A Review of Plan Nine From Outer Space

Yes, I am reviewing Plan Nine. I am  not doing it as a joke. I am not doing it to be ironic. I am not doing it because I desperately need a haircut and my pants are too tight. I am doing it because it is, technically, a horror film. And I cannot think of anyone who has actually REVIEWED it. Mocked it, yes. But not reviewed it and examined it properly.

In some ways, I feel like Mark Anthony. I have come not to bury Edward D Wood Jr, but to honor him. After all, anyone can make a bad film. There are people in Hollywood being paid millions of dollars to do exactly what Wood did and they make the same caliber films. Why do they live in mansions sleeping next to high priced courtesans while Wood had to die an alcoholic’s death, virtually forgotten.

Plan Nine is his masterpiece. It is also a masterpiece of outsider art, a piece that gets so many things wrong it ends up being a commentary on what other films that utilize similar techniques. The behind the scenes of this film (including Lugosi’s death and subsequent use of a double, Tor Johnson’s incomprehensible speech, and the way Wood funded the film) are not really that different from the way Hollywood tends to operate. Wood was just so blatant about what he was doing that he is almost calling out Hollywood producers on their own attempts to make “art.”

The film either takes place in the future or the past. It involves aliens who somehow want to get humanities attention. They figure the best way to do this is to reanimate three corpses in California and have them murder people. I don’t know why. Meanwhile, some pilot named Trent sees UFOs and tries to make a connection between their appearance and the walking corpses  and…oh well. I am trying here. Just know Wood somehow manages to shoo in every sort of science fiction and horror cliche in the plot, as well as bring in his fascination with police procedural works.

Yes, that’s the full movie. It’s in the public domain. You can follow along if you wish.

Yes, the film is as ineptly made as you have heard. The blocking is the worst part. Characters are punched and then stay down for a few seconds, only coming back up when they have a line. Dialogue is stilted and attempts (poorly) to be profound. The props are cheap, the acting ludicrous…I could go go on for hours nitpicking everything that is wrong.

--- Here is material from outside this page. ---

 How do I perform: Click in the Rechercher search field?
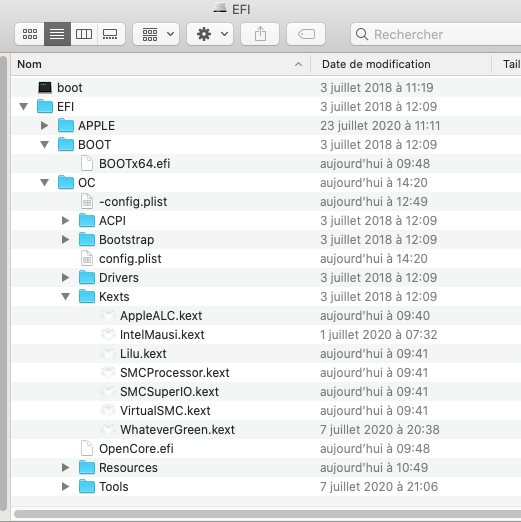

But the thing is, most films make these mistakes in one form or another. Other people failed to notice the same sort of scientific mistakes and continuity errors in much more high profile “classics.” Wood’s film almost seems to be a commentary one the entire Z grade schlock produced in the 1950s. Sleazy, greasy haired producers would pay top dollar to hire out theaters and create sensational posters before a script had even been written. Wood’s films all follow that formula, which seem to trick audiences and ask them what they were expecting wasting their money on tickets to these films. Like Andy Kaufman’s performance art spectacles, the joke was on the viewers.

Not that Wood realized any of this. He probably used those techniques because he genuinely thought that is what good film-making was. Other directors who worked on B grade schlock obviously felt they could do better, and thus did not try hard on their films. There are films worse than Wood’s because they do not have the same level of passion and awe that Wood had for his own material.   At the very least, Wood managed to entertain audiences – even if it was for completely the wrong reasons.

Maybe Wood was trying to pull a fast one on all of us. Certainly, he seems to have almost invented the spoof genre unintentionally. Placing every single science fiction cliche and goof in one place today would read more like an academic exercise or an avant garde work rather than an attempt at being serious. Besides, Wood’s little mistake has made him a larger name than some other directors who created better films.  In some ways, he has been more influential than many other indie directors.

I would also like to note, according to the credits, someone named Dick CHANEY did the wardrobe. I wonder if that man changed his name and….nah.